Given he hasn't worked as an attorney for five years and that he retained no close social or personal ties, Huffaker said he won't step down.
For the upcoming hearing on J&J's bankruptcy, Smith Law Firm, which has sued Beasley Allen in Mississippi for a breach of contract and defamation related to the J&J plan, says it has the approval of a majority of women claiming they contracted ovarian cancer from using Baby Powder and other types of cosmetic talc.
Beasley and the U.S. Trustee say those approvals are illegitimate and J&J shouldn’t be allowed to ram through settlements in bankruptcy court while the parent company remains solvent.
Those and other issues will be aired at a Jan. 27 hearing before U.S. Bankruptcy Judge Christopher M. Lopez in Houston, who must decide whether to approve J&J’s plan to channel all of its ovarian cancer claims through a special-purpose vehicle called Red River Talc.
The so-called “Texas Two-Step” maneuver has failed twice before, as judges in New Jersey and the Third Circuit Court of Appeals ruled J&J can’t shove off its tort liabilities into an entity formed for the sole purpose of filing for bankruptcy.
J&J filed a prepackaged plan in Houston in September, over objections the bankruptcy belongs in the company’s home state of New Jersey.
Supporters of the plan say it’s the only realistic way to settle some 40,000 claims by women who say their cancer was caused by asbestos-tainted talc. Johnson & Johnson has won most of the cases that have gone to trial so far and maintains there was never asbestos in its products.
But a few devastating losses, including a $2.1 billion verdict in Missouri, forced the company to enter settlement negotiations. Defending the cases has cost J&J $10-20 million a month and trying each one in court would take decades, with wildly different results for individual plaintiffs.
Proponents, including the Smith firm, say bankruptcy offers a faster and fairer process for compensating cancer plaintiffs. The latest bankruptcy plan would place some $9 billion in a fund to pay present and future cancer claimants – excluding much higher-value mesothelioma claims – including $650 million in a fund to cover a shared portion of plaintiff legal fees.

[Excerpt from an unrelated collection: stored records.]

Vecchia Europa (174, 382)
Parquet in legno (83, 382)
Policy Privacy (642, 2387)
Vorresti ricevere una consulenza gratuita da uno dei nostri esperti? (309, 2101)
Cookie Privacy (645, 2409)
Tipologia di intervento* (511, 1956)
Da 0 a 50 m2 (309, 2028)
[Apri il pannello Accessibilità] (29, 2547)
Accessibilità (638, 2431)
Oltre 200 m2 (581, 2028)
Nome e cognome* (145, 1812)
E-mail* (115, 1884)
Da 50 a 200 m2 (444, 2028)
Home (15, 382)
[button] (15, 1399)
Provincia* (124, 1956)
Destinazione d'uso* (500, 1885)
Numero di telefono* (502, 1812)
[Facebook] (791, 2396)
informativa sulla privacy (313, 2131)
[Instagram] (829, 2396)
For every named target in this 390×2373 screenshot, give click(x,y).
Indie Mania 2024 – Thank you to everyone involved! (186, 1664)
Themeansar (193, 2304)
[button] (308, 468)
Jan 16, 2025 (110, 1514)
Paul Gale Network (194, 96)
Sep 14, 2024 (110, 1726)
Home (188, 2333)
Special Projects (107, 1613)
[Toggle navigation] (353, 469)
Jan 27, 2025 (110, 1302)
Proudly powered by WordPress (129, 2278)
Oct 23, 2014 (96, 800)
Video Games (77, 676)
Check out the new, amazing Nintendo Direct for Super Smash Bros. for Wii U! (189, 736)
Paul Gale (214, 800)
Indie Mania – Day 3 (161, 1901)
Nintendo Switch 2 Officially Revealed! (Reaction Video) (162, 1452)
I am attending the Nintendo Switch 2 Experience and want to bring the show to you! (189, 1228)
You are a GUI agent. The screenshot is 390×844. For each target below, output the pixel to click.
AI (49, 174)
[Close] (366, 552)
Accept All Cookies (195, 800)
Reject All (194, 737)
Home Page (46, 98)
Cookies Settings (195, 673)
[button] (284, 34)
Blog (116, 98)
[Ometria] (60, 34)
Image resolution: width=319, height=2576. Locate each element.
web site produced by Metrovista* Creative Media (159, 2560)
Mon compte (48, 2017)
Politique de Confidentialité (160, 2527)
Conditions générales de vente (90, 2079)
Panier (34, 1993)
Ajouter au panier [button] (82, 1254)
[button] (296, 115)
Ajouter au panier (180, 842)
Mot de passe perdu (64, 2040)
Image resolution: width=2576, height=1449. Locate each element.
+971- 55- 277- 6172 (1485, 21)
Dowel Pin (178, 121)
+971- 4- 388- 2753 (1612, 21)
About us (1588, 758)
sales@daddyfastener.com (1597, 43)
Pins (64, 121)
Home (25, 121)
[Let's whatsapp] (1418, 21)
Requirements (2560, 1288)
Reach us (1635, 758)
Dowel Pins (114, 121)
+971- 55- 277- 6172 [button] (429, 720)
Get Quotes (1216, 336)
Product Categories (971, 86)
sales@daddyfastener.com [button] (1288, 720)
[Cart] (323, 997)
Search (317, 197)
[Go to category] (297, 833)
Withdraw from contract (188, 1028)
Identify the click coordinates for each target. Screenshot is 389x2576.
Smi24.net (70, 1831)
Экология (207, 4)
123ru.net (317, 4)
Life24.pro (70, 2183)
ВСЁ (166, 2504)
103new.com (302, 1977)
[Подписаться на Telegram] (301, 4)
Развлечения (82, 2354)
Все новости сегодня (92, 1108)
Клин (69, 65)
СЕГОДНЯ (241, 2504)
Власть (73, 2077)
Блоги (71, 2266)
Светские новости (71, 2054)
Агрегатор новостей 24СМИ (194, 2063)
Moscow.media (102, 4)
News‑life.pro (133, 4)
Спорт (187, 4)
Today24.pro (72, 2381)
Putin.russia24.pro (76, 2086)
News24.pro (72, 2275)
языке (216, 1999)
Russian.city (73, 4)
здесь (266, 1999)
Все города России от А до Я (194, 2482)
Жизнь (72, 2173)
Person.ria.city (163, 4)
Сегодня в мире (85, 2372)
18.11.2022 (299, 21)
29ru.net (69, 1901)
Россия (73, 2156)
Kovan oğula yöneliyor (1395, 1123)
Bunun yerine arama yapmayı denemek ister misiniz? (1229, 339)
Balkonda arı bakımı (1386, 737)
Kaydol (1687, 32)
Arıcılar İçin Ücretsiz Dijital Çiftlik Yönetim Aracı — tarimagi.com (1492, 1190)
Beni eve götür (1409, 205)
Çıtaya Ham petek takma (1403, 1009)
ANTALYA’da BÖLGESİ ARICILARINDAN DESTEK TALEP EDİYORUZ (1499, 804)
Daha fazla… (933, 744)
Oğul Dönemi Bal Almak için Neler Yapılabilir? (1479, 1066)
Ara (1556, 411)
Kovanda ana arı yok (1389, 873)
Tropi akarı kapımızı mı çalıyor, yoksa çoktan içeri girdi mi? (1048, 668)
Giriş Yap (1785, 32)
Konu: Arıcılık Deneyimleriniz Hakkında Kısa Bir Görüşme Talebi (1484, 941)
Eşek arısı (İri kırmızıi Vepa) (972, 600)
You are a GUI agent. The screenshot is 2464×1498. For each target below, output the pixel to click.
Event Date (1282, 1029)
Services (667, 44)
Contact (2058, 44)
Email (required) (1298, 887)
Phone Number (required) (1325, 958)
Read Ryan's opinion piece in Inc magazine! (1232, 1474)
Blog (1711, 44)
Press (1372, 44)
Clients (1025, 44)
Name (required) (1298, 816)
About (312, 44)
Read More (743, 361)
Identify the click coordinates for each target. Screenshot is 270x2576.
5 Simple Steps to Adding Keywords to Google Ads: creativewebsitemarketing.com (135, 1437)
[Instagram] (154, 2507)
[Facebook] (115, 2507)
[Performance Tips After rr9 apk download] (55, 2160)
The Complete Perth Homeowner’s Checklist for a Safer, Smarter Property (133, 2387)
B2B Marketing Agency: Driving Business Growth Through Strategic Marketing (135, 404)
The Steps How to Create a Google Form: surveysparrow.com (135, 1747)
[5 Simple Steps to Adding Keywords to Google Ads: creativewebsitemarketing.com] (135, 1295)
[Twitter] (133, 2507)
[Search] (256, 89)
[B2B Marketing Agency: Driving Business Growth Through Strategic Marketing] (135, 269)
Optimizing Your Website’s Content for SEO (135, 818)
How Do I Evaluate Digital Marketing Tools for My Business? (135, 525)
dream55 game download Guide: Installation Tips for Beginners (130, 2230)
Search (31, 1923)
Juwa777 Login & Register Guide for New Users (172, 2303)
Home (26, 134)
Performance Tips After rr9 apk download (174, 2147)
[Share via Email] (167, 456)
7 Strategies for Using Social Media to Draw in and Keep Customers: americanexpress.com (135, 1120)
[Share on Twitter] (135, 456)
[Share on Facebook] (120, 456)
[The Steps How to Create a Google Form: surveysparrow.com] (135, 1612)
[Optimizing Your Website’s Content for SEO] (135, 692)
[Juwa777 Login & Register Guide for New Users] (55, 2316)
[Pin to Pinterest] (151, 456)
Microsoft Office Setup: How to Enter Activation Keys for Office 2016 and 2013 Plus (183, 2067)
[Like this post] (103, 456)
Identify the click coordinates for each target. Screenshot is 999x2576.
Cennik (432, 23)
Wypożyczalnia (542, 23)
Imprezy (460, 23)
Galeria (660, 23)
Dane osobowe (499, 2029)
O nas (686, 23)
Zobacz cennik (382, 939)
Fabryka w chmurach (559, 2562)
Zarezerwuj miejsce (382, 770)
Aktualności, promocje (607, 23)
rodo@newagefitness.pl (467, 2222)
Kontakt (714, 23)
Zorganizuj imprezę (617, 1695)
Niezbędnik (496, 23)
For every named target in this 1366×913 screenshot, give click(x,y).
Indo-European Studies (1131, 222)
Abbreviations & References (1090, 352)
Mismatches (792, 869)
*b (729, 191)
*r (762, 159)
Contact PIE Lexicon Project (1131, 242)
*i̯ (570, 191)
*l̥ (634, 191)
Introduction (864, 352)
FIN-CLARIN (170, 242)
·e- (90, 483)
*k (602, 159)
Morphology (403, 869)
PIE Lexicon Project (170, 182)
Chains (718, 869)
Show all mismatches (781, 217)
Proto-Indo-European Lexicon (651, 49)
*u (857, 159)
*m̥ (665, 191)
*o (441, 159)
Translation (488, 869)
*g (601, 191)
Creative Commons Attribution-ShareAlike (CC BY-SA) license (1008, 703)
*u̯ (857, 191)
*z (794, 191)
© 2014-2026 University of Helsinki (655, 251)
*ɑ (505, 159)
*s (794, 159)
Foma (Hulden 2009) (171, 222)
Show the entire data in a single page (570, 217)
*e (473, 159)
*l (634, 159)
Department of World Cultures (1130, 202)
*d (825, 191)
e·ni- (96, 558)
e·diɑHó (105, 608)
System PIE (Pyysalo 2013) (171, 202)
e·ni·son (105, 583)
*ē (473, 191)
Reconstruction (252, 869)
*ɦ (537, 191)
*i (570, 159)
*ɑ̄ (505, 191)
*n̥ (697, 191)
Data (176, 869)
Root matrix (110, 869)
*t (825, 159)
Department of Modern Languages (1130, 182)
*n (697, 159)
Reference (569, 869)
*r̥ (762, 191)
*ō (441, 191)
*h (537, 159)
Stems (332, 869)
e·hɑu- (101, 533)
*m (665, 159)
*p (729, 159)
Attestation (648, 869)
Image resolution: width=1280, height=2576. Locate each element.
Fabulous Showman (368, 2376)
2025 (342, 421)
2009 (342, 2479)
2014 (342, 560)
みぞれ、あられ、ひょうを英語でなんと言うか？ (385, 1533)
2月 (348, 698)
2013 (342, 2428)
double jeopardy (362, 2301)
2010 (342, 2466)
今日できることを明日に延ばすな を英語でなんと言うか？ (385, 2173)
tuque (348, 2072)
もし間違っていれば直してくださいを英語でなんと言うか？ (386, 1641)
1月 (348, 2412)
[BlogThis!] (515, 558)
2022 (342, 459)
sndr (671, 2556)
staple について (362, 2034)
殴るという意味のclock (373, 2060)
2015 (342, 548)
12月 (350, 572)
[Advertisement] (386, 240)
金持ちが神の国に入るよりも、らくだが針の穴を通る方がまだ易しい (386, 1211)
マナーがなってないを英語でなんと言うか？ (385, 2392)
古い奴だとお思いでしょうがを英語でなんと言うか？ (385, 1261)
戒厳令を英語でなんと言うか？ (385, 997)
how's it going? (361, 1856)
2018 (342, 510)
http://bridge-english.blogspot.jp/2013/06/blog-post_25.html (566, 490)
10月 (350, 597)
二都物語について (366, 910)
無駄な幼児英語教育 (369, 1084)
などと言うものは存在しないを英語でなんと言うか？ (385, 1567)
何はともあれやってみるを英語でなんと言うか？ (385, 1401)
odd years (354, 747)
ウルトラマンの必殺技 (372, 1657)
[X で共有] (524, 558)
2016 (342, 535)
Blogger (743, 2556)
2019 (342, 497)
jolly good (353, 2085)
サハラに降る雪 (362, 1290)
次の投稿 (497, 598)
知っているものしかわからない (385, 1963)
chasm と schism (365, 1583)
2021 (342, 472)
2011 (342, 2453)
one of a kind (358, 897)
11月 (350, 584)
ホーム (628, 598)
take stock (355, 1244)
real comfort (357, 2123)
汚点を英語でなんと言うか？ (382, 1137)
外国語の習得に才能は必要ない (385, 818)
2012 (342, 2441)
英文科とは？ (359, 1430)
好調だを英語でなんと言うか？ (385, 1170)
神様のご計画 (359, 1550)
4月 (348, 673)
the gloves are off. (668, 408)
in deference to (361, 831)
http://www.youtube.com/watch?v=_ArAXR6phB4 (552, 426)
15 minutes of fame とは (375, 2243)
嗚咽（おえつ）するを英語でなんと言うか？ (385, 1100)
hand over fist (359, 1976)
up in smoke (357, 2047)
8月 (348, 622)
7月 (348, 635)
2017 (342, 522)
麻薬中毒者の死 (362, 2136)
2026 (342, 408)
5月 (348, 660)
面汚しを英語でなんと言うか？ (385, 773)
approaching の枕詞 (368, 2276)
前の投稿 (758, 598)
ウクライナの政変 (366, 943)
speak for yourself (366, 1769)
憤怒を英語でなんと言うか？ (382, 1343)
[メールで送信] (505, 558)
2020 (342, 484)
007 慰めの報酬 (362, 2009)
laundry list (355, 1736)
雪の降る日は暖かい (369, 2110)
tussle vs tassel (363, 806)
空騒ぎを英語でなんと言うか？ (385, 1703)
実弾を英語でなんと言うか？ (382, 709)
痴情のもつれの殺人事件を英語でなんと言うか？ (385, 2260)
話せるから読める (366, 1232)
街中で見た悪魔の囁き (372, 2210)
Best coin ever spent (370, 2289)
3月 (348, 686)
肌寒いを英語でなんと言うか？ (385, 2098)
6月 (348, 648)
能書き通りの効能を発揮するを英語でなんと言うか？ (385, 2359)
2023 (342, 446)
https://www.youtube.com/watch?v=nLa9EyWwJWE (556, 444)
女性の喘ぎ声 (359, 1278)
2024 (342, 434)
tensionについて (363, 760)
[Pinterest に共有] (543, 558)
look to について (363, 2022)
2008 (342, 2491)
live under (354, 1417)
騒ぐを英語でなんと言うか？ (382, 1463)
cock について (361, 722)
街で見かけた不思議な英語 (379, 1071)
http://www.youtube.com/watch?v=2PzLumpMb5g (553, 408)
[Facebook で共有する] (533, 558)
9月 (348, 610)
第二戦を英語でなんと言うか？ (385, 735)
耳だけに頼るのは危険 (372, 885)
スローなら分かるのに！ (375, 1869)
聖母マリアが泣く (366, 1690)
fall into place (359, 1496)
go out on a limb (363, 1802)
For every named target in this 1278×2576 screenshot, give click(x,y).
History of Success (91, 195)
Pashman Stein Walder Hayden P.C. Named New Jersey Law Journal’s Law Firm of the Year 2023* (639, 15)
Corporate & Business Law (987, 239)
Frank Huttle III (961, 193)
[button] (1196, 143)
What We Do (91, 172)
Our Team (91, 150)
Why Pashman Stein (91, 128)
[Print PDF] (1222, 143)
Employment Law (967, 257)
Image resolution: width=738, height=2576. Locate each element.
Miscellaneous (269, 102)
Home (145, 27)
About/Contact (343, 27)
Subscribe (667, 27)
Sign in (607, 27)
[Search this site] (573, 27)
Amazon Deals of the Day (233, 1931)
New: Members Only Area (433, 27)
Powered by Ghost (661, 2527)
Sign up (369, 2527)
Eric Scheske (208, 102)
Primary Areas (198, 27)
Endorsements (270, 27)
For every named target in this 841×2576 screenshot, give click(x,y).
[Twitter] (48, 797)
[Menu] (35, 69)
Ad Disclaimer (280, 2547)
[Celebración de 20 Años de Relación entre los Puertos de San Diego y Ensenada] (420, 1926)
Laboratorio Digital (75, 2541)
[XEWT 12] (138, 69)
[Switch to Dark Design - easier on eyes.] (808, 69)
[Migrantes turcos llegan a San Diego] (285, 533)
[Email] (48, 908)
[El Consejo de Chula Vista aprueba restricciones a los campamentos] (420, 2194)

The Smith firm split with Beasley Allen after J&J added about $1.5 billion to the plan, including the fee fund, leading Beasley Allen and other critics to say they had been bought off. Smith says the $650 million fee fund will be managed by a retired judge and distributed to all plaintiff lawyers.
Beasley Allen is asking the court to accept 12,000 votes against the plan it submitted earlier this year, using a negative-option process in which clients who didn’t respond to an email seeking their vote were presumed to have approved it. The Smith firm, which shares representation with most of those clients, later used a similar process to claim 83% of those same plaintiffs approved the plan.
Beasley Allen has also accused the Smith firm of “stuffing the ballot box” with “meritless,” “non-compensable” gynecological claims, meaning they involve illnesses other than the ovarian cancer plaintiff experts say can be caused by exposure to talc.
Beasley Allen also has accused the Smith firm of acting at the behest of outside funders it owes some $240 million, money largely spent on advertising campaigns to recruit clients. In a recent court filing, J&J said it also wants to find out about outside funding, saying it believes Beasley Allen has outside investors and it needs to “understand who the true party in interest is and who is driving Beasley Allen’s adamant refusal to resolve these claims.”